As such, our abodes are more down-to-earth as well. While Jen, Bill, and I have a small single family home in a regular neighborhood where a school bus picks up the neighborhood kids each morning, I would venture to say that a large segment — perhaps the majority — of the senior population in east Mesa live in what are called Park Model neighborhoods. These are neighborhoods with small but usually nice homes — sometimes mobile homes or even RVs — that are limited to the 55 Plus demographic. The neighborhoods offer a lot of group activity options. You will often find pickle ball courts and bingo nights and monthly square dances in these types of ‘hoods. As with most things, some are nicer than others.
What got me to pondering was my driving past a somewhat sad-looking trailer park neighborhood near the car dealership that was called Apache East Estates…..
That made me smile, because I would imagine that the people who live in Grosse Pointe, Michigan, refer to their homes as estates. Without being judgmental, the two are not the same. For one thing, inexplicably, Grosse Pointe feels the need to add e’s to the end of each word, giving me the urge to call it Grossie Pointie. (That would not make the Grossie Pointie City Council happy.) The residents of Apache East Estates probably come from midwest towns that don’t end in unnecessary e’s. You don’t hear about Rede Cloude, Nebraska, for example.

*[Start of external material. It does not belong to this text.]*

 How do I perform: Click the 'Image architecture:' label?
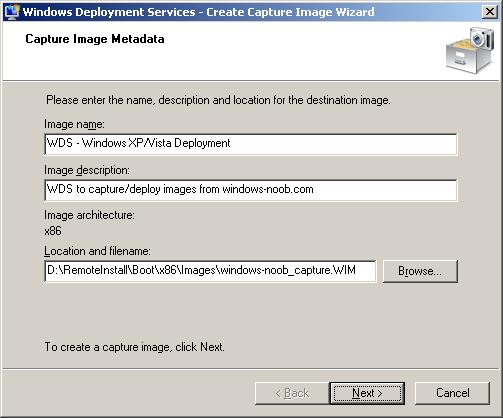[x=89, y=215]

I’ve also observed that the communities that aren’t Something-or-Other Estate are often Something-or-Other Resort. Just sayin’.
Euphemisms or not, I feel the need to add that the people who live in these estates and resorts have a lot of fun. And a lot of community spirit. I know this because many of the restaurants where Bill and I choose to eat often have literally tables full of neighbors who are dining together. They are generally happy to be retired, conservative in their dress (and probably their politics), wear shorts and Hawaiian shirts even if it’s 45 degrees (because they’re used to 45 below and this feels like a heat wave), and love their retirement. Rather than making me cranky (as most things do), I find myself smiling at their joyful companionship.

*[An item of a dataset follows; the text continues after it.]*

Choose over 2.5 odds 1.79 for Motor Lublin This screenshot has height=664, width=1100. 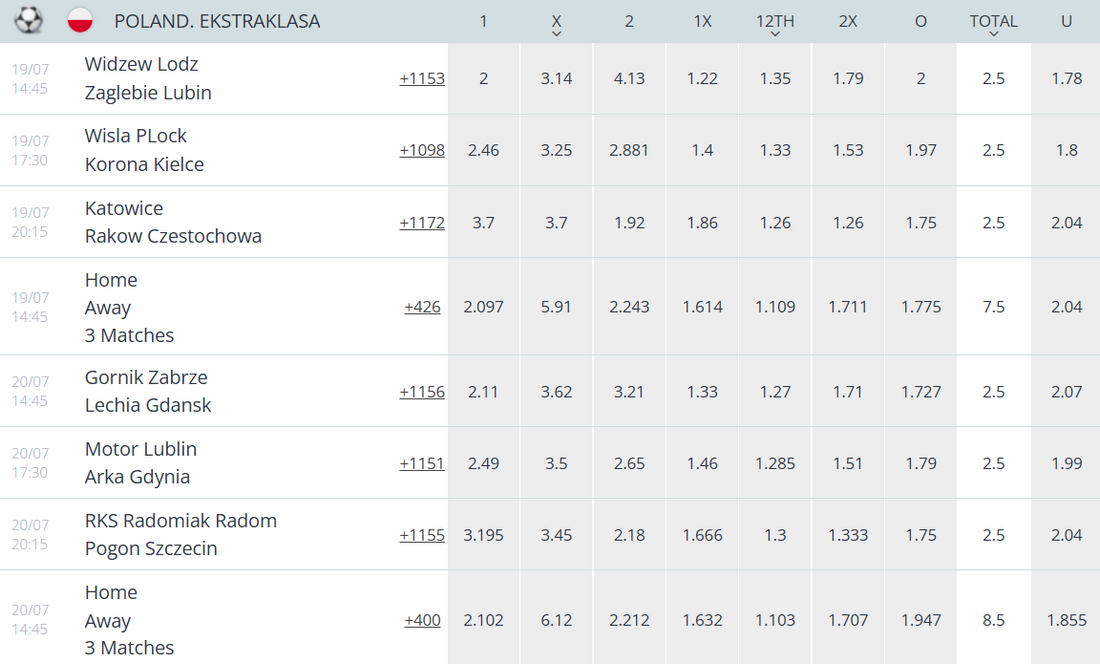coord(921,463)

After we dropped off the car, we went to a little family-owned restaurant on Main Street near our house. There were only a few people (it was early, even for the 55 Plus crowd). We walked in and looked around for a hostess. A woman sitting with a male companion in a booth hollered out to us, “Take a seat anywhere. The staff is in the kitchen right now.” Clearly a regular, I thought. And I was right, because as she and her companion — probably her husband — left, she bid the waitress a chipper, “See you tomorrow!”
And then they returned to their home in Apache East Estates or Sonoran Valley Resorts, happy as a clam to be retired.
As am I.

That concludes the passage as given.